The official Purchasing Managers’ Index (PMI), which tracks activity in factories and workshops, fell to 49.6, figures from the National Bureau of Statistics showed.
The official figure also missed an economist poll by Reuters that expected a reading of 49.8. A reading above 50 marks expansion of the sector, while a score below this level means contraction. “The health of India’s manufacturing economy improved for the 25th successive month in November, although to the least extent in this sequence”.
New sales orders recorded the sharpest decline of the major subcomponents‚ slumping to 43.5 last month from 50.5 in October while business activity dropped further to 41.4 from 47.7 in October.
Analysts and Chinese politicians say the country needs to rebalance away from reliance on exports and fixed asset investment towards a consumer-driven economy. And it said factories’ output had stabilized for the first time in six months.
CHINA CURRENCY: The IMF’s move to include the yuan along with the dollar, pound, euro and yen in its yardstick basket reflects the rising importance of China’s economy and its currency. “We’re bound to end the year on as soft a note as we started it. And things are not looking much more promising for 2016 either”.
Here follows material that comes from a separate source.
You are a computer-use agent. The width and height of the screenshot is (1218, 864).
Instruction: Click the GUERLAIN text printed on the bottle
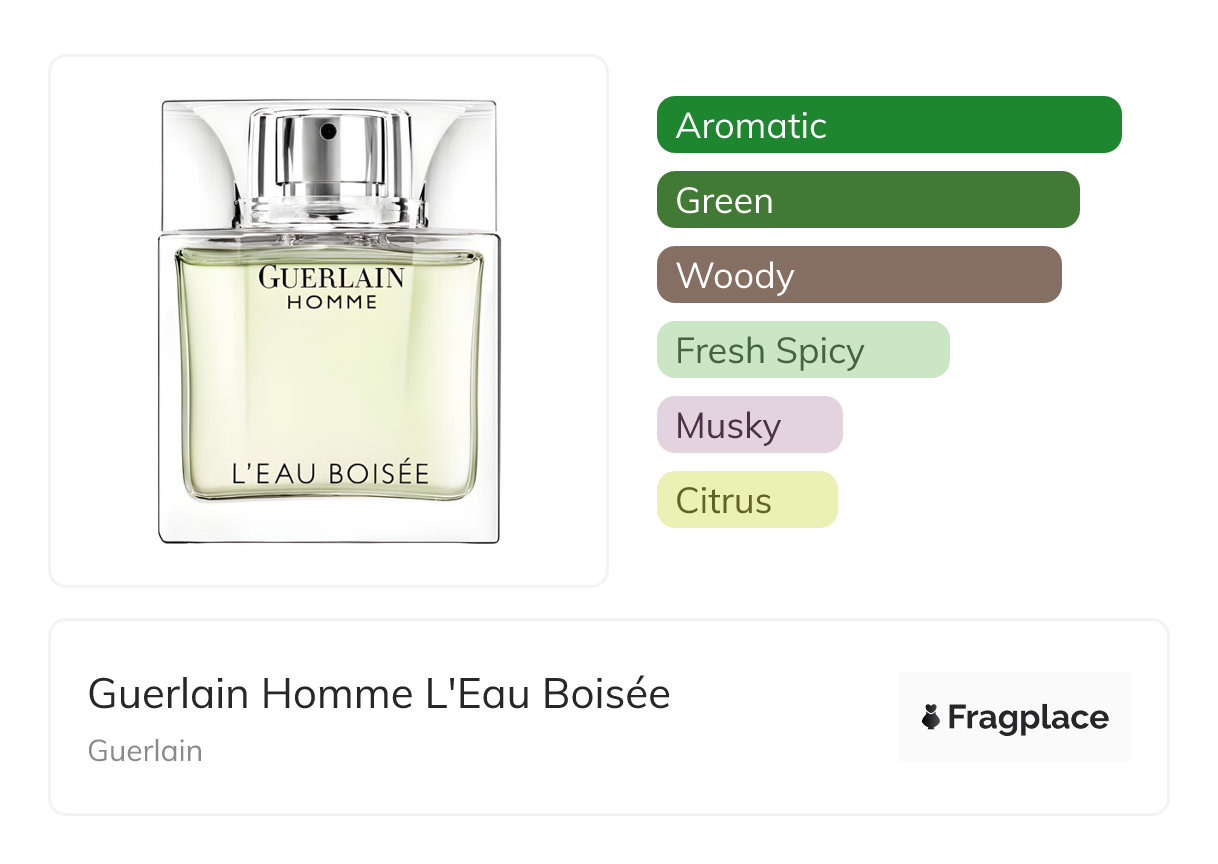pyautogui.click(x=331, y=277)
The higher PMI “indicates that pressure on economic growth has eased and fiscal policy has had a strong effect”, said Dr. He Fan, chief economist of Caixin Insight Group. The index fell for the fourth consecutive month in November.
Spot gold was up about 0.3% at $1,067.81/oz, although it remained close to a almost six-year low of $1,052.46 plumbed last week, pressured by the recently robust dollar and the growing expectation of higher United States interest rates.
While it remained comfortably above the 50 line denoting growth, the index registered the slowest pace of expansion since February 2014.
“The slowdown in growth combined with weak inflationary pressures support further rate cuts”, De Lima added.
However, leading private manufacturing survey Caixin PMI showed a glimmer of improvement. It may be a bit premature to call an upward trend in the coming months.
Looking ahead, economists surveyed by CNNMoney are expecting 6.8% GDP growth for the year – below the government’s own 7% target.